Played nearly half a season in the Premiership and he’s beat Arsenal at the Emirates, thumped Aston Villa 6-0 and fierce rivals Sunderland 5-1, drew with Chelsea (after beating them at Stamford Bridge in a 4-3 thriller in the Coca-Carling-Worthington Cup Challenge) and got 3 points at Goodison Park. On the less memorable side, they’ve lost to West Brom away, Blackpool at home and got thumped 5-1 themselves away at Bolton = Better than their wildest dreams might be a bit over the top, but some memorable moments nevertheless (13 points off the top and 4 points of the relegation zone in 12th position with 19 points after 16 games).
So it’s not regrettable. What about the next line,
“…the board now feels that an individual with more managerial experience is needed to take the club forward. The task of appointing a new manager now begins.”

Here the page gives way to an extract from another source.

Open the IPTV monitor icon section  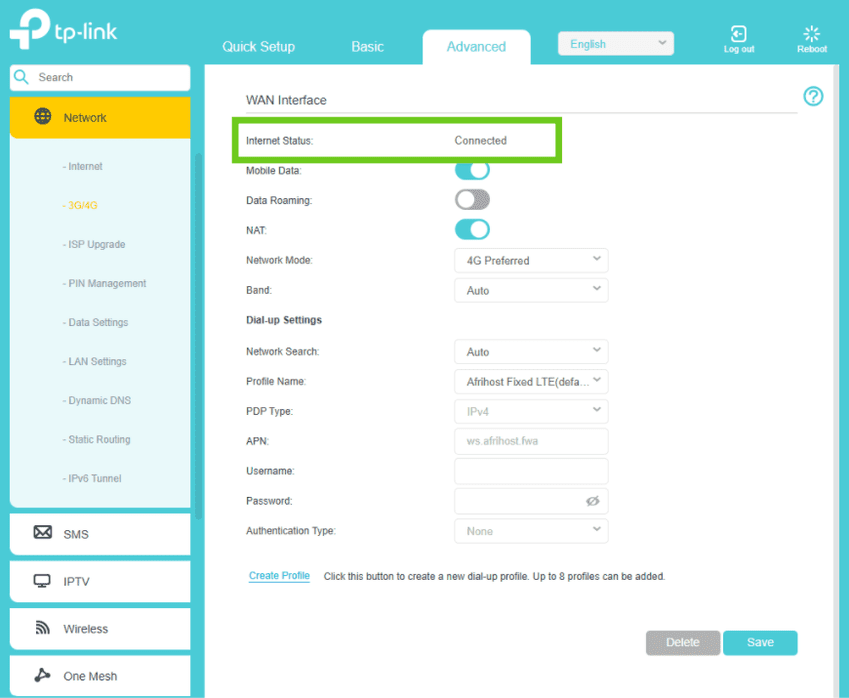(x=43, y=581)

They weren’t joking. The man they’ve selected to replace him certainly has more managerial experience. Quite a bit of the time it’s been ‘bad’ managerial experience though.
He got off to a good start at Reading, before being poached by West Ham. He then got promoted, like Hughton, and managed to reach the F.A. Cup Final, another fine achievement – before it all started to go a bit pear-shaped.

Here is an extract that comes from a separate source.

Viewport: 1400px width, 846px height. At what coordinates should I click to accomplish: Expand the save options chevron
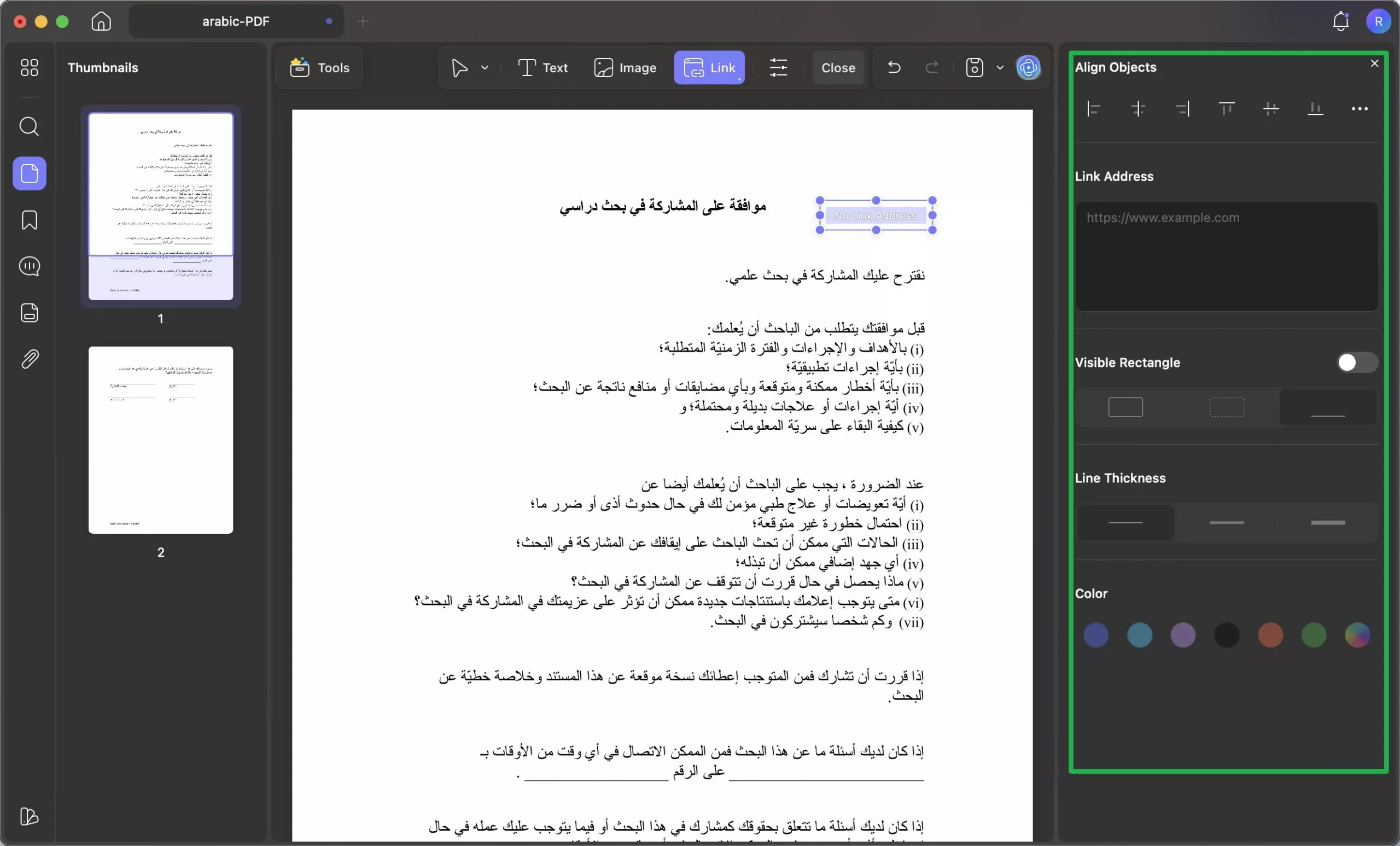(x=1001, y=68)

Then he went to Charlton Athletic.
He took over with Charlton in 19th place in the Premier League, with just 12 points and a –20 goal difference, the lowest in the league. Although Charlton’s form improved under Pardew, he was unable to keep Charlton up, resulting in the first relegation of his career, both as a player and manager.After an inept display in a 5-2 home defeat to Sheffield United hundreds of supporters remained for more than an hour to condemn their manager, chanting, “We want Pardew out” and “We want our club back” after Charlton had slipped into the Championship’s bottom three. On 22 November 2008, Pardew parted company with Charlton by mutual consent.
Not looking too good at the moment. Next up was Southampton.

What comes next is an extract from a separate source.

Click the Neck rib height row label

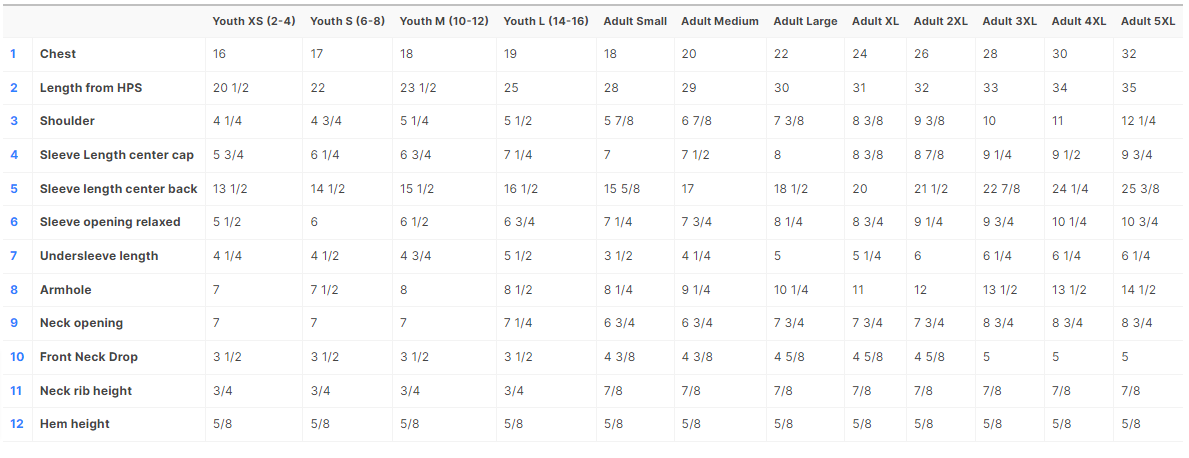click(x=86, y=391)
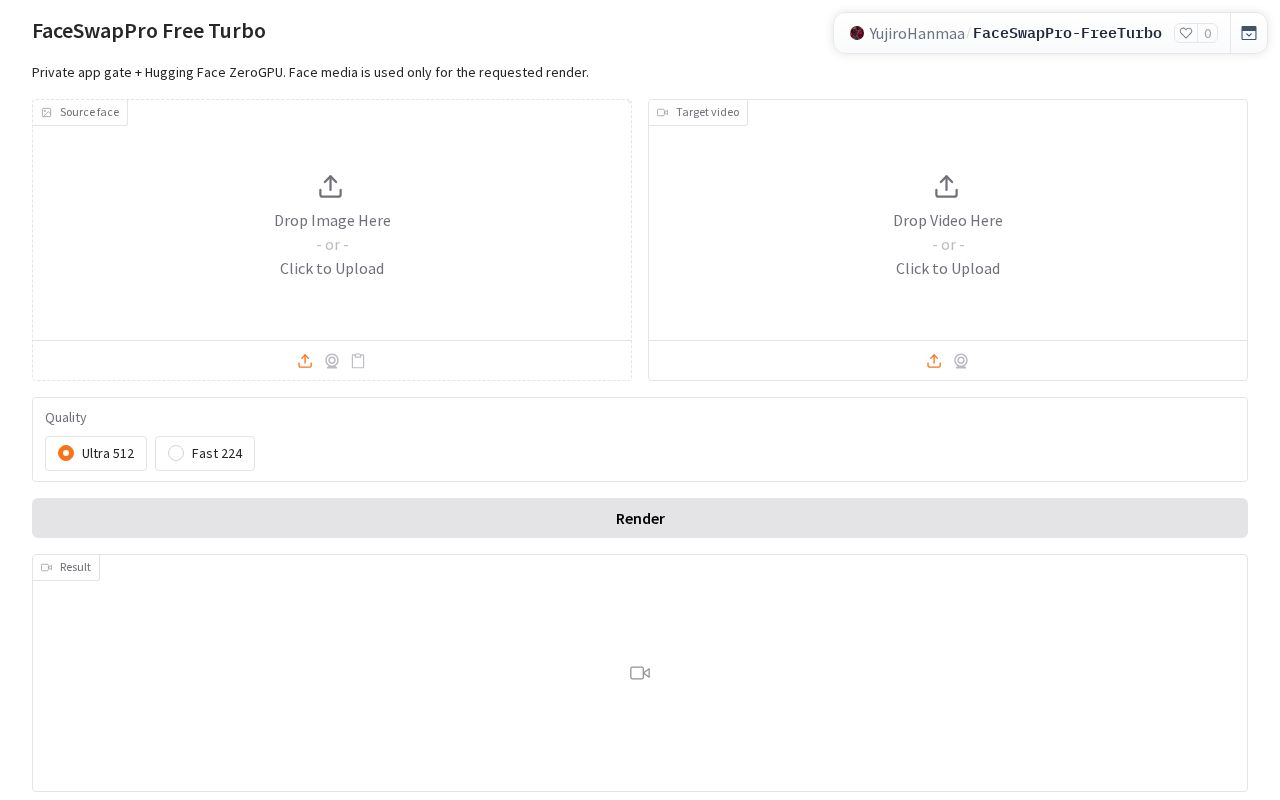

Pardew led Southampton to the 2010 Football League Trophy Final at Wembley, where they won 4–1 against Carlisle United. The win gave the club their first trophy since 1976. Five months later Pardew was dismissed by the club amidst reports of low staff morale and conflicts between Pardew and club chairman, Nicola Cortese.
The phrase “low staff morale” and “conflicts between Pardew and club chairman” must’ve been the clincher for Mike Ashley when he was glancing over the list of potential candidates. Or maybe it was this chart explaining his win/loss record at a number of clubs.
Hardly gets the juices flowing. The apathy, or maybe deep-seated anger will fall upon Ashley first and then Pardew if the results don’t come. The 5 year contract is just the icing on the piss-taking cake. The Geordie fans will be clear, and maybe this could be the last act in the Mike Ashley/Newcastle United’s ownership soap opera. Here’s Steve Wraith, editor of the Toon Talk fanzine, who says it best…
“He will be facing the wrath of 52,000 fans at the weekend. It’s not his fault but let’s hope he can do what people don’t expect him to do, as his CV doesn’t make for good reading.”
Or have Sky Sports summed it up even better?
Sky Sports reported that of 40,000 fans taking part in a poll on who should become the next manager, Pardew only received the backing of 5.5% of voters.
That kind of non-support is going to be a challenge of the highest order. I just suspect that if Pardew doesn’t make a success of it, and quickly, Mike Ashley will be following the new manager out of St James’ Park at the same time. If not by mini-Geordie revolution, then having – at long last – sold the club, probably at a loss and after discovering it’s very expensive to play fantasy football games at the country’s real life top football clubs.